Start of Study material
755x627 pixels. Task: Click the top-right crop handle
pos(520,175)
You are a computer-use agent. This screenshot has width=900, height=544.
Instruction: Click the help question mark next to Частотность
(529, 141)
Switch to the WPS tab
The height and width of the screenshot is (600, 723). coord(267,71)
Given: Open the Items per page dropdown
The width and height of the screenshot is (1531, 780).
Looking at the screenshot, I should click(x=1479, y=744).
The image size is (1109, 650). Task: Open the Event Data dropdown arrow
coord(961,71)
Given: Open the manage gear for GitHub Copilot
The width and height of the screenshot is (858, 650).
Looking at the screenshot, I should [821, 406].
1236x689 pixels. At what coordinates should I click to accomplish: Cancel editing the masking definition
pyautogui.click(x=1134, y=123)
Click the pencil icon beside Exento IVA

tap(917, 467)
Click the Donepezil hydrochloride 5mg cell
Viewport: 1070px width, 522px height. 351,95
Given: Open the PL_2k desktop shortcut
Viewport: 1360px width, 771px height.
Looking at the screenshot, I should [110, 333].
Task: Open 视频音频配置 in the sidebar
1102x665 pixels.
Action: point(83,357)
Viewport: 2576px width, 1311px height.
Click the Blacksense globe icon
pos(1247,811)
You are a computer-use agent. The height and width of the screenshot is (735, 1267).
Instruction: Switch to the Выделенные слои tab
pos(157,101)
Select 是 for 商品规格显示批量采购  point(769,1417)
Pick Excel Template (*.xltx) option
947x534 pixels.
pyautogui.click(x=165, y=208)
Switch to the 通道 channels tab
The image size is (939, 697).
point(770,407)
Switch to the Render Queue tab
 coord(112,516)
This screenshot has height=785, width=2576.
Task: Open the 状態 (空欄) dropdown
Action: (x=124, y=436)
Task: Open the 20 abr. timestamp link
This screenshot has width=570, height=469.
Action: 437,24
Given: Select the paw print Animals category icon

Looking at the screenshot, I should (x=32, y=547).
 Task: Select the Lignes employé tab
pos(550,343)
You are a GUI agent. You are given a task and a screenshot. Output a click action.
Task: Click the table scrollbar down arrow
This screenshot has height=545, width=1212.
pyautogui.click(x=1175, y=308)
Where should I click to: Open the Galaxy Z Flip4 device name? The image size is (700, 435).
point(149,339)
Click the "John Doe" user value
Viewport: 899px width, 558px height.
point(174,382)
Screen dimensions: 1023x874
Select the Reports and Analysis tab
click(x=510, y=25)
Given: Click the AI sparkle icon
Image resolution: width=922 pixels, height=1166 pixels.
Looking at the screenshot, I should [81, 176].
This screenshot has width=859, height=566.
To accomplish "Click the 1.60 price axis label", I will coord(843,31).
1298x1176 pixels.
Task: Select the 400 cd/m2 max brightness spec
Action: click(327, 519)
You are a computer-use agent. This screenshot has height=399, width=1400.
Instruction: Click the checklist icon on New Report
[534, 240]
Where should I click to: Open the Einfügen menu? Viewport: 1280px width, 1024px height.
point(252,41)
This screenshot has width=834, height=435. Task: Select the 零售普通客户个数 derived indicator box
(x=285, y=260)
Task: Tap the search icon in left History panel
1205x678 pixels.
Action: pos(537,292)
End of Study material
_What you need to do_:
Every entry shown above is to be written out exactly.

_Solution for this task_:
755x627 pixels. Task: Click the top-right crop handle
pos(520,175)
You are a computer-use agent. This screenshot has width=900, height=544.
Instruction: Click the help question mark next to Частотность
(529, 141)
Switch to the WPS tab
The height and width of the screenshot is (600, 723). coord(267,71)
Given: Open the Items per page dropdown
The width and height of the screenshot is (1531, 780).
Looking at the screenshot, I should click(x=1479, y=744).
The image size is (1109, 650). Task: Open the Event Data dropdown arrow
coord(961,71)
Given: Open the manage gear for GitHub Copilot
The width and height of the screenshot is (858, 650).
Looking at the screenshot, I should [821, 406].
1236x689 pixels. At what coordinates should I click to accomplish: Cancel editing the masking definition
pyautogui.click(x=1134, y=123)
Click the pencil icon beside Exento IVA

tap(917, 467)
Click the Donepezil hydrochloride 5mg cell
Viewport: 1070px width, 522px height. 351,95
Given: Open the PL_2k desktop shortcut
Viewport: 1360px width, 771px height.
Looking at the screenshot, I should [110, 333].
Task: Open 视频音频配置 in the sidebar
1102x665 pixels.
Action: point(83,357)
Viewport: 2576px width, 1311px height.
Click the Blacksense globe icon
pos(1247,811)
You are a computer-use agent. The height and width of the screenshot is (735, 1267).
Instruction: Switch to the Выделенные слои tab
pos(157,101)
Select 是 for 商品规格显示批量采购  point(769,1417)
Pick Excel Template (*.xltx) option
947x534 pixels.
pyautogui.click(x=165, y=208)
Switch to the 通道 channels tab
The image size is (939, 697).
point(770,407)
Switch to the Render Queue tab
 coord(112,516)
This screenshot has height=785, width=2576.
Task: Open the 状態 (空欄) dropdown
Action: (x=124, y=436)
Task: Open the 20 abr. timestamp link
This screenshot has width=570, height=469.
Action: 437,24
Given: Select the paw print Animals category icon

Looking at the screenshot, I should (x=32, y=547).
 Task: Select the Lignes employé tab
pos(550,343)
You are a GUI agent. You are given a task and a screenshot. Output a click action.
Task: Click the table scrollbar down arrow
This screenshot has height=545, width=1212.
pyautogui.click(x=1175, y=308)
Where should I click to: Open the Galaxy Z Flip4 device name? The image size is (700, 435).
point(149,339)
Click the "John Doe" user value
Viewport: 899px width, 558px height.
point(174,382)
Screen dimensions: 1023x874
Select the Reports and Analysis tab
click(x=510, y=25)
Given: Click the AI sparkle icon
Image resolution: width=922 pixels, height=1166 pixels.
Looking at the screenshot, I should [81, 176].
This screenshot has width=859, height=566.
To accomplish "Click the 1.60 price axis label", I will coord(843,31).
1298x1176 pixels.
Task: Select the 400 cd/m2 max brightness spec
Action: click(327, 519)
You are a computer-use agent. This screenshot has height=399, width=1400.
Instruction: Click the checklist icon on New Report
[534, 240]
Where should I click to: Open the Einfügen menu? Viewport: 1280px width, 1024px height.
point(252,41)
This screenshot has width=834, height=435. Task: Select the 零售普通客户个数 derived indicator box
(x=285, y=260)
Task: Tap the search icon in left History panel
1205x678 pixels.
Action: pos(537,292)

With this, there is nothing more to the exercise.